- SELECTED TEXT:
(begin)

• Whitney Biennial 2004: New York in March: More Winter Than Spring – By Charles Giuliano

    Date posted: June 20, 2006 Author: jolanta
    During Spring Break, an odd expression, it was not Girls Behaving Badly on a beach somewhere near the Equator (which, in hindsight might have been a better idea), but rather ten days braving the rigors of a winter that just won’t quit in the city that never sleeps.

    Whitney Biennial 2004: New York in March: More Winter Than Spring

    By Charles Giuliano

    During Spring Break, an odd expression, it was not Girls Behaving Badly on a beach somewhere near the Equator (which, in hindsight might have been a better idea), but rather ten days braving the rigors of a winter that just won’t quit in the city that never sleeps. Now I know why.

    I approached the Whitney Museum of American Art shortly before its 11 AM opening on a Wednesday morning. My plan had been to take in the show in a leisurely manner during an off peak week time visit. Huh. Some joke.

    The line snaked around the corner. Whipping out my trusty AICA card I more or less smashed into the front of the line. Apparently, this rude behavior was spotted by Boston artist, Bebe Beard, who asked me about that. “I don’t do lines,” was my response.

    But those aggressive reporter tactics weren’t very successful at the ticket/ information desk. Yes, I did get comped on admission, but a catalogue was no where in sight, even though I volunteered to pay for it. It seems that even though the Biennial had just opened the publication was already sold out and new copies are not anticipated until early April which is well past this deadline. When I do get my copy it will just be of archival value.

    Not that it really matters. The catalogues in the past have not been very useful. Often the works on view are not the images that are reproduced. And the curatorial essays read like graduate school dissertations. So, while annoyed, I just determined to take notes. Several daunting hours later I was more wrung out than an old mop.

    Bottom line? What everyone has been asking me. So, what do you think of the Biennial? At best, mixed. My colleagues have been more positive than negative. This reflects the strategy of this show to conflate a spattering of elder statesmen, like the ever more dottering David Hockney, the perennial avant-gardenista, Yayoi Kusama, statictician, Robert Mangold, a plethora of mid career artists, and a bunch of kids for a bit of salsa. Shake and bake. Or, put another way, we Sicilians say that revenge is best served cold. And, basically, I don’t trust the mainstream critics, Michael Kimmelman, Jerry Saltz, and Peter Schjeldahl. There, I said it. Because they are New Yorkers and for them the Biennial is a show of mostly local talent. So max out the conspiracy theory of collusion, careerism, conflict of interest, and back room deals. One tends to read between the lines and look for the agenda in their positions.

    Which, don’t get me wrong, does not make me any better or more honest? I am no more or less a fraud than any other critic. But I bring to the Biennial the view of an outsider. And, frankly, as in the past, I found the experience tedious and labored.

(end)

- TASKS FOR THIS EXERCISE:
1. Answer these questions using the Whitney Biennial 2004 review:
(a) At what time does the Whitney Museum of American Art open, according to the review?
(b) Which Boston artist asked about cutting to the front of the line?
(c) When are new copies of the catalogue expected?
2. Extend the Whitney Biennial 2004 review by a few paragraphs, picking up after its last sentence.

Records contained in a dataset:
(begin)

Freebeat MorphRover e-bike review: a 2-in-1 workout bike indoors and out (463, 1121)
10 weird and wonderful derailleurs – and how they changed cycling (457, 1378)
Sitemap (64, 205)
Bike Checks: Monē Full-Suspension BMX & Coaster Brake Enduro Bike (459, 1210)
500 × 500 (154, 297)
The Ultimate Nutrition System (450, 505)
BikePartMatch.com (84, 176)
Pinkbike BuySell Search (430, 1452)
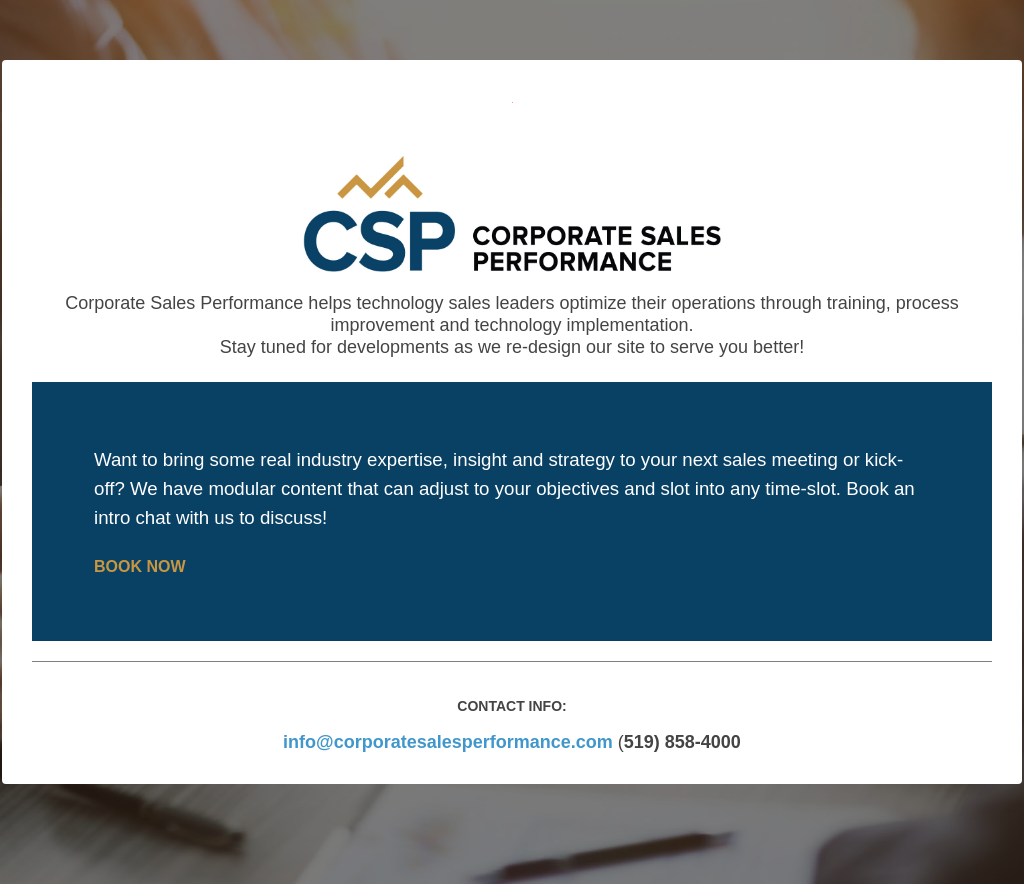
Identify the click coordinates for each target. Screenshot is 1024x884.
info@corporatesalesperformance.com (448, 742)
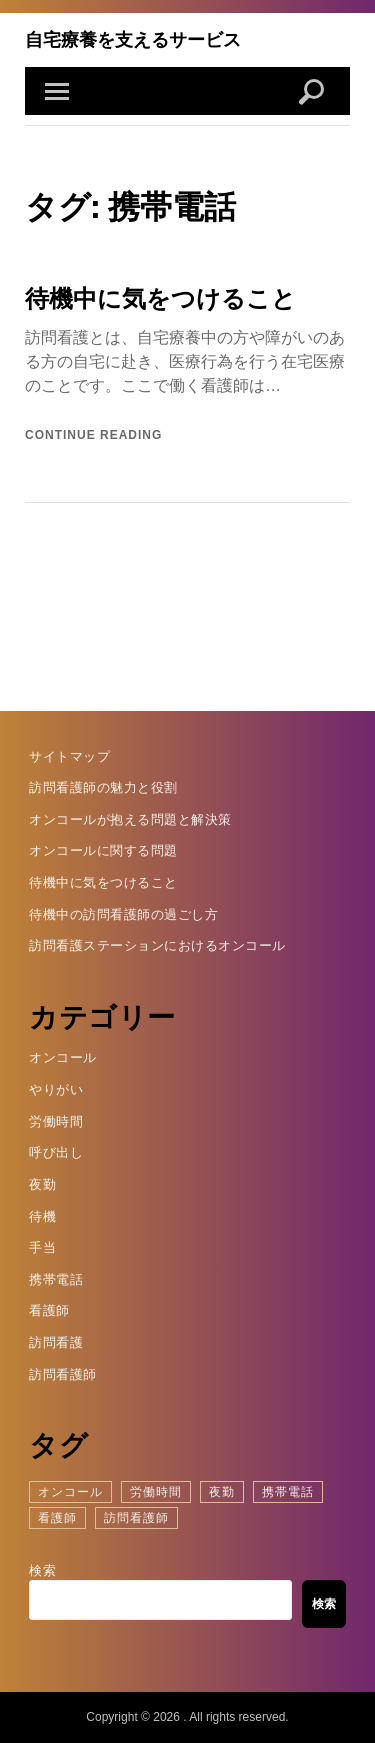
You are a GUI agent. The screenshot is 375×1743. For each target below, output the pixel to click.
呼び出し (56, 1152)
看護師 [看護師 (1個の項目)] (57, 1518)
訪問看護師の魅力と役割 (103, 787)
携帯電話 (56, 1279)
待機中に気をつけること (160, 298)
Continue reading (93, 435)
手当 (42, 1247)
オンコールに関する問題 (103, 850)
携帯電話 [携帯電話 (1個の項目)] (288, 1492)
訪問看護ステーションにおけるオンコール (157, 945)
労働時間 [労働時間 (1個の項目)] (156, 1492)
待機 (42, 1216)
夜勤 (42, 1184)
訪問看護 (56, 1342)
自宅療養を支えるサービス (133, 39)
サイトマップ (69, 756)
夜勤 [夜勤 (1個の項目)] (222, 1492)
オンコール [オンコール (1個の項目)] (70, 1492)
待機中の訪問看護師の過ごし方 (123, 914)
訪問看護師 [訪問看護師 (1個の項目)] (136, 1518)
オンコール (63, 1057)
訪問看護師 (63, 1374)
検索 (42, 1570)
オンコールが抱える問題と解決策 (130, 819)
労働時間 (56, 1121)
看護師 (49, 1310)
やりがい (56, 1089)
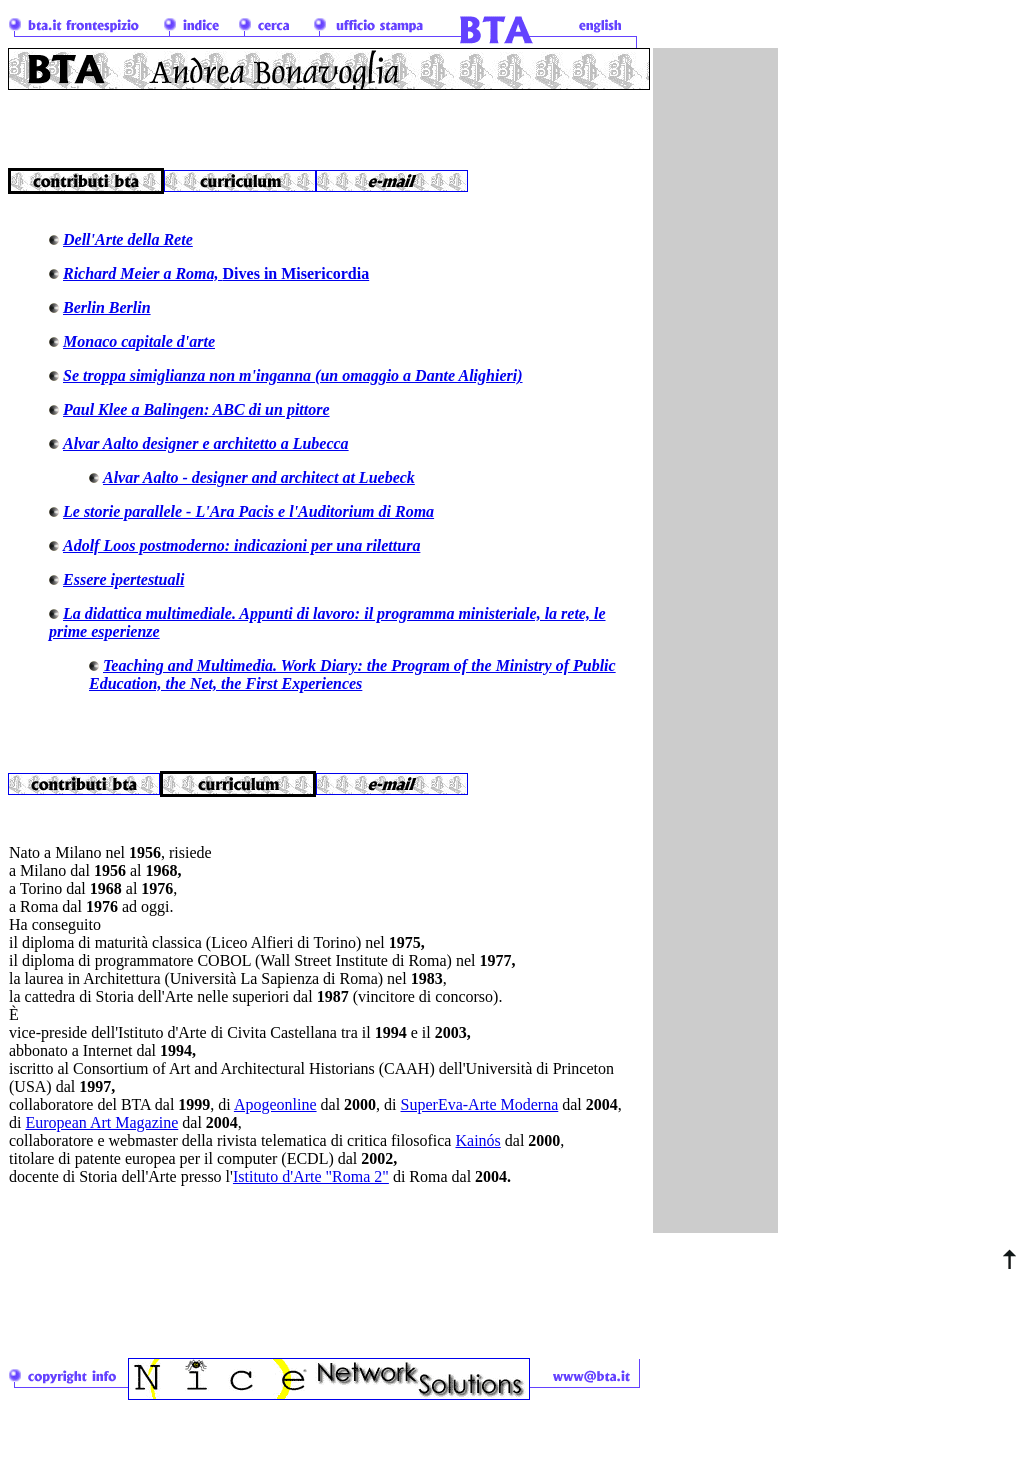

(end)

- RESULTS:
1.
(a) 11 AM
(b) Bebe Beard
(c) Early April

2.
    Much is being made of the reemergence of paintings and drawing. In the area of painting, with the exception of works by Cecily Brown, who I have followed for some time, I was less than impressed. Elizabeth Peyton, an apparent favorite of Schjeldahl’s, who was paired with Hockey, I knew only in reproduction. Face to face I found the work slight and disappointing. The curators appeared to be conflating the diminished skills of Hockey, now rather clumsy and lacking that earlier crisp touch, and the tentative, flailing efforts of the emerging Peyton. Which is supposed to be so cool and edgy. Maybe some day. But not now.

    Which can happen post Biennial. I recall some years ago absolutely detesting the work of strident feminist Sue Williams. Referencing anorexia, a serious issue of young women, she had exhibited a carpet of vomit. It was disgusting. But with each subsequent show I found that her paintings became ever stronger and more compelling. So, indeed there may be life after a Biennial.

    Oddly enough, I found myself most intrigued by the selection of video and projected work. There were stunning works by pioneers of the media, Stan Brakhage, represented here by a staccato jumpy projection of hand painted, expressionist film, and a beautifully surreal, underwater seascape by Jack Goldstein, both of whom passed away recently. Of the younger artists, I continue to be intrigued by the imagery of Slater Bradley, here with a study of a youth choir. Later in the week, at Team Gallery in Chelsea, I was riveted by his appropriation, simulacrum of the tenth anniversary of the suicide of Curt Cobain. An event that his trashed widow, Courtney Love, observed by flashing on the Letterman show and then getting busted for bonking a fan with a mike stand. Slater is channeling Cobain with subtlety, insight and elegance. He seems to me one of the most brilliant and compelling artists of his generation.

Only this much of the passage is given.